Extracted text:

# # #

Homocysteine (Hcy) is a risk factor for
Alzheimer's disease (AD).
Bleomycin hydrolase (BLMH) participates in Hcy metabolism and is also linked to AD. The inactivation of the Blmh gene in mice causes accumulation of
Hcy-thiolactone in the brain and increases susceptibility to
Hcy-thiolactone-induced
seizures. To gain insight into brain-related Blmh function, we used two-dimensional IEF/SDS-PAGE gel electrophoresis and MALDI-TOF/TOF mass spectrometry to examine brain
proteomes of Blmh-/- mice and their Blmh+/+ littermates fed with a hyperhomocysteinemic high-Met or a control diet. We found that: (1)
proteins involved in brain-specific function (Ncald, Nrgn, Stmn1, Stmn2),
antioxidant defenses (Aop1), cell cycle (
RhoGDI1, Ran), and cytoskeleton assembly (Tbcb, CapZa2) were differentially expressed in brains of Blmh-null mice; (2)
hyperhomocysteinemia amplified effects of the Blmh-/- genotype on brain
protein expression; (3)

# # #

Task 1:
In the passage on bleomycin hydrolase and homocysteine, what happens when the Blmh gene is inactivated in mice?
Task 2:
From the passage on bleomycin hydrolase and homocysteine, reproduce the stretch from "Homocysteine (Hcy) is" through "Blmh-null mice; (2)" word for word.
Task 3:
Carry the passage on bleomycin hydrolase and homocysteine forward from the point where it stops.

Data excerpt:
# # #

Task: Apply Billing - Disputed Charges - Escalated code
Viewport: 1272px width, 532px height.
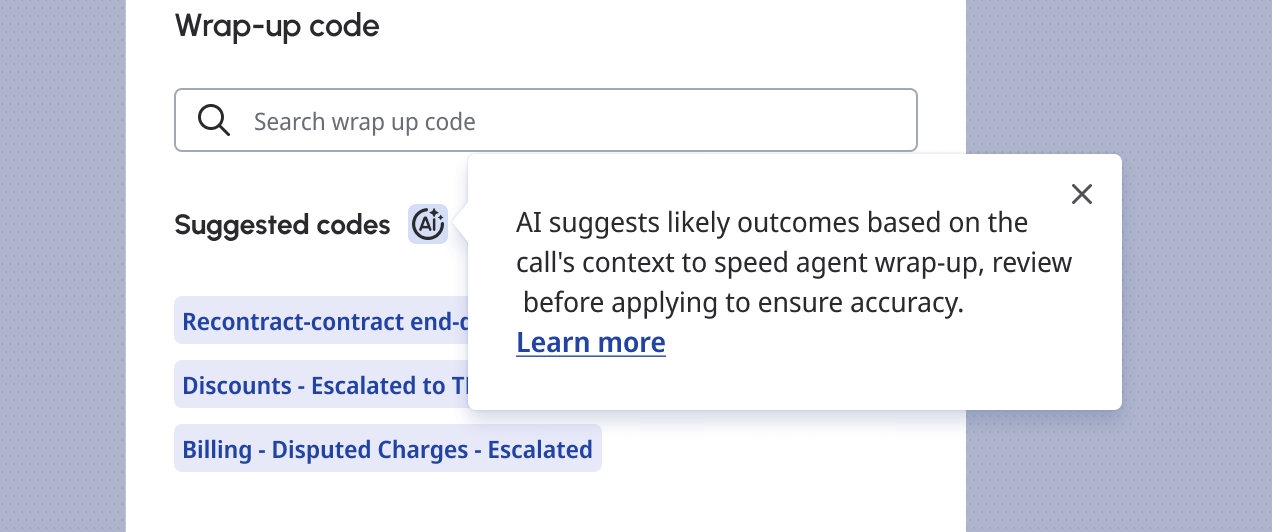Action: point(387,449)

# # #

Reply 1:
Hcy-thiolactone accumulates in the brain, and the mice become more susceptible to Hcy-thiolactone-induced seizures.

Reply 2:
Homocysteine (Hcy) is a risk factor for
Alzheimer's disease (AD).
Bleomycin hydrolase (BLMH) participates in Hcy metabolism and is also linked to AD. The inactivation of the Blmh gene in mice causes accumulation of
Hcy-thiolactone in the brain and increases susceptibility to
Hcy-thiolactone-induced
seizures. To gain insight into brain-related Blmh function, we used two-dimensional IEF/SDS-PAGE gel electrophoresis and MALDI-TOF/TOF mass spectrometry to examine brain
proteomes of Blmh-/- mice and their Blmh+/+ littermates fed with a hyperhomocysteinemic high-Met or a control diet. We found that: (1)
proteins involved in brain-specific function (Ncald, Nrgn, Stmn1, Stmn2),
antioxidant defenses (Aop1), cell cycle (
RhoGDI1, Ran), and cytoskeleton assembly (Tbcb, CapZa2) were differentially expressed in brains of Blmh-null mice; (2)

Reply 3:
proteins involved in brain-specific function (Pebp1),
antioxidant defenses (Sod1, Prdx2, DJ-1), energy metabolism (Atp5d, Ak1, Pgam-B), and
iron metabolism (Fth) showed differential expression in Blmh-null brains only in hyperhomocysteinemic animals; (4) most
proteins regulated by the Blmh-/- genotype were also regulated by high-Met diet, albeit in the opposite direction; and (5) the differentially expressed
proteins play important roles in neural development, learning, plasticity, and aging and are linked to
neurodegenerative diseases, including AD. Taken together, our findings suggest that Blmh interacts with diverse cellular processes from energy metabolism and anti-oxidative defenses to cell cycle, cytoskeleton dynamics, and synaptic plasticity essential for normal brain homeostasis and that modulation of these interactions by
hyperhomocysteinemia underlies the involvement of Hcy in AD.